Жобелия не отвечала.
– Теперь веришь? – Я ласково сжала ее пальцы.
– Пожалуй, верю. А какими судьбами ты сюда попала? Тебя тоже отослали с глаз долой? Я-то думала, здесь одни старики.
– Можно и так сказать – отослали с глаз долой, только не сюда. Я приехала тебя навестить.
– Правда? Вот золотко. Мохаммед тоже приезжает, только нечасто. Пьет много. И девочки, кстати, навешают – Калли и Астар. Ну и эти, из Глазго. Только я их слова плохо разбираю – говорят по-старинному. Прошу их: не тараторьте, да куда там. Люди вообще других не слушают. О молодежи и говорить нечего.
– А я как раз люблю слушать, бабушка.
– В самом деле? Вот умница. Ты и ребеночком была – чистое золото: почти не плакала, это тебе известно?
– Мне говорили…
– А правда, что ты – Исида?
– Да, чистая правда, бабушка.
Она долго молчала.
– Жаль, что ты росла без моего пригляда, – выговорила она наконец без особых эмоций, разве что с оттенком удивления. Не знаю, что читалось у нее на лице.
– Я очень переживала, когда ты уехала, – сказала я. – Все переживали.
– Понимаю. Может, напрасно я это сделала. Удивительно, что мы с тобой вот так разговариваем. Как ты выглядишь? Дай-ка зажгу свет.

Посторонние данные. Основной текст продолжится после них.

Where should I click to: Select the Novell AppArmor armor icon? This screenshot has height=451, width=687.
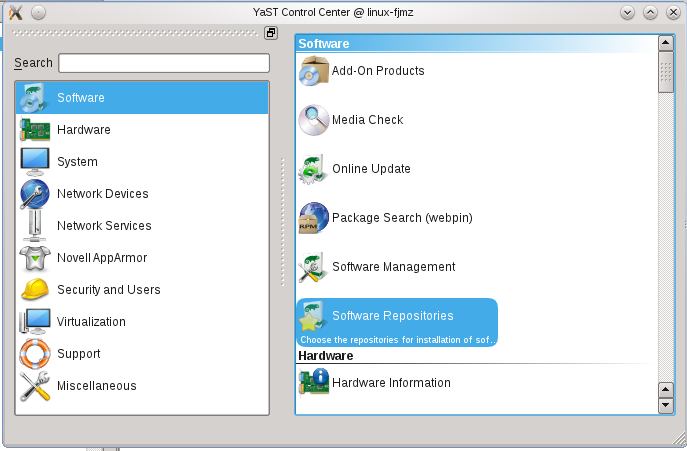[35, 258]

– А вдруг санитарка заметит?
– Ты права. Из-под двери видно.
– Что-нибудь придумаем. – Я погладила ее по руке.
Одежда Жобелии была аккуратно сложена на той самой кровати, под которой я пряталась. Отправив вещи на комод, я сгребла покрывало, скатала его валиком и положила вдоль порога.
– Сейчас, – засуетилась она и щелкнула выключателем.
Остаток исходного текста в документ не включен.